Nous ne désirons pas moins que l’événement donne raison à M. Raymond sur un autre point. Il réclame vivement la formation d’une escadre de bâtimens cuirassés à substituer à l’ancienne escadre d’évolution qui subsiste encore officiellement, qui coûte toujours de grosses sommes au budget de la France, mais qui depuis tantôt un an n’existe plus que d’une façon nominale, car personne n’en a entendu parler malgré l’importance des événemens qui sont survenus dans le Levant et dans la Méditerranée. Qui donc parmi le public pourrait dire où se trouve notre escadre d’évolution, dans quels parages elle navigue ? qui même peut-être sait qu’elle existe encore ? Il n’y aurait pas seulement économie à la remplacer par une escadre de bâtimens cuirassés, il y aurait encore et surtout avantage au point de vue de ces arts de la marine auxquels, nous croyons l’avoir démontré, la France a fait faire de très grands progrès.
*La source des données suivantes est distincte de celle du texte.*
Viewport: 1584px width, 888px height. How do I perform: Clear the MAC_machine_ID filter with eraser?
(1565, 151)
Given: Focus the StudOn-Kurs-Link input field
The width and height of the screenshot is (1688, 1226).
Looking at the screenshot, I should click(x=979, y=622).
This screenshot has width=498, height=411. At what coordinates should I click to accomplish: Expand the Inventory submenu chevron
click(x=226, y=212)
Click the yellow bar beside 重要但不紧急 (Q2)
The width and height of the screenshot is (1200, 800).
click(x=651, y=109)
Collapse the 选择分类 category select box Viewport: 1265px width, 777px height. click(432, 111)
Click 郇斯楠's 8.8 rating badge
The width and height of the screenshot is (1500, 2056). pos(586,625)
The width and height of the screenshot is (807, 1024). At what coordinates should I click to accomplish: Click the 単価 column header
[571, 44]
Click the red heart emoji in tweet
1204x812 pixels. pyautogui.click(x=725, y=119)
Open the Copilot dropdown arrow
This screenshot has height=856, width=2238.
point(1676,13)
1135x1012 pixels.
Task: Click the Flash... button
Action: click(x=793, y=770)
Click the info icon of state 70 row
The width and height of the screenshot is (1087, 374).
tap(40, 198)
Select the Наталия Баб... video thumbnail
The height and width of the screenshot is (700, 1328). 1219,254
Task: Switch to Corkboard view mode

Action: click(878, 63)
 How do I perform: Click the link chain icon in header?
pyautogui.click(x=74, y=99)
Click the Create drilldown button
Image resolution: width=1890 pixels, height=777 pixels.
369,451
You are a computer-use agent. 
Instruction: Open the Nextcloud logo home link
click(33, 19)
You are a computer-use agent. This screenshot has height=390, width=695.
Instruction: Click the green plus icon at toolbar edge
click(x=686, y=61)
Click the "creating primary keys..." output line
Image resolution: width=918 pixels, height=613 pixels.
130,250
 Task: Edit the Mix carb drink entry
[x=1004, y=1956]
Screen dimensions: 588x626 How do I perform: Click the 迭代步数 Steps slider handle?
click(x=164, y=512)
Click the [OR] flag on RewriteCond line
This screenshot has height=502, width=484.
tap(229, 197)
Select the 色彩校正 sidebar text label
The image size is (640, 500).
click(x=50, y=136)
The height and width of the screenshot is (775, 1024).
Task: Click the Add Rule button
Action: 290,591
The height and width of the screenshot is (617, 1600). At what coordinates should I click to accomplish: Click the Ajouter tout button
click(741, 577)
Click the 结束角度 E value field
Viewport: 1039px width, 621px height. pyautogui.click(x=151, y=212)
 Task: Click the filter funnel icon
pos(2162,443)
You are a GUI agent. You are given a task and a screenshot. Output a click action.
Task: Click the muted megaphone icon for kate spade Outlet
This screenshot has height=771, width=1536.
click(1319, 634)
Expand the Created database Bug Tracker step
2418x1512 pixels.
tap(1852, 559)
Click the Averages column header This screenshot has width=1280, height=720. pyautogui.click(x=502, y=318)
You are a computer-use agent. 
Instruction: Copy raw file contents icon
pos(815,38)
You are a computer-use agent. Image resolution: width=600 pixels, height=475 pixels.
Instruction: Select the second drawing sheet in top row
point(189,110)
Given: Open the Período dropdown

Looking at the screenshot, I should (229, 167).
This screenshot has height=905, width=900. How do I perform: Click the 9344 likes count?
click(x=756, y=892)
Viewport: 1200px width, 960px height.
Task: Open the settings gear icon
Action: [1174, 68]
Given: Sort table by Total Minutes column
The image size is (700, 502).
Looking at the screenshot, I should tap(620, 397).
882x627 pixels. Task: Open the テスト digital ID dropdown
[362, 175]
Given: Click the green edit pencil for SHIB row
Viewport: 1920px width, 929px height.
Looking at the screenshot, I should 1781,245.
Quoi qu’il en soit, c’est sur la question des dépenses militaires que se livrera en Angleterre le grand combat politique. Par les réductions qu’il propose, par la condamnation du système de sir William Armstrong, par la reconstitution d’un corps du génie maritime, le ministère Palmerston a déjà fait de très grandes concessions, et il n’est pas impossible que ces concessions ne le raffermissent. L’opposition se vante, en réunissant toutes ses nuances, de pouvoir mettre en ligne une majorité de 15 à 20 voix dans la chambre des communes ; nous doutons encore cependant que toutes ces fractions soient d’accord pour user de leur avantage numérique et renverser le ministère. M. Cobden et M. Bright se laisseront-ils pousser par leur dépit contre lord Palmerston jusqu’à une coalition avec M. Disraeli ?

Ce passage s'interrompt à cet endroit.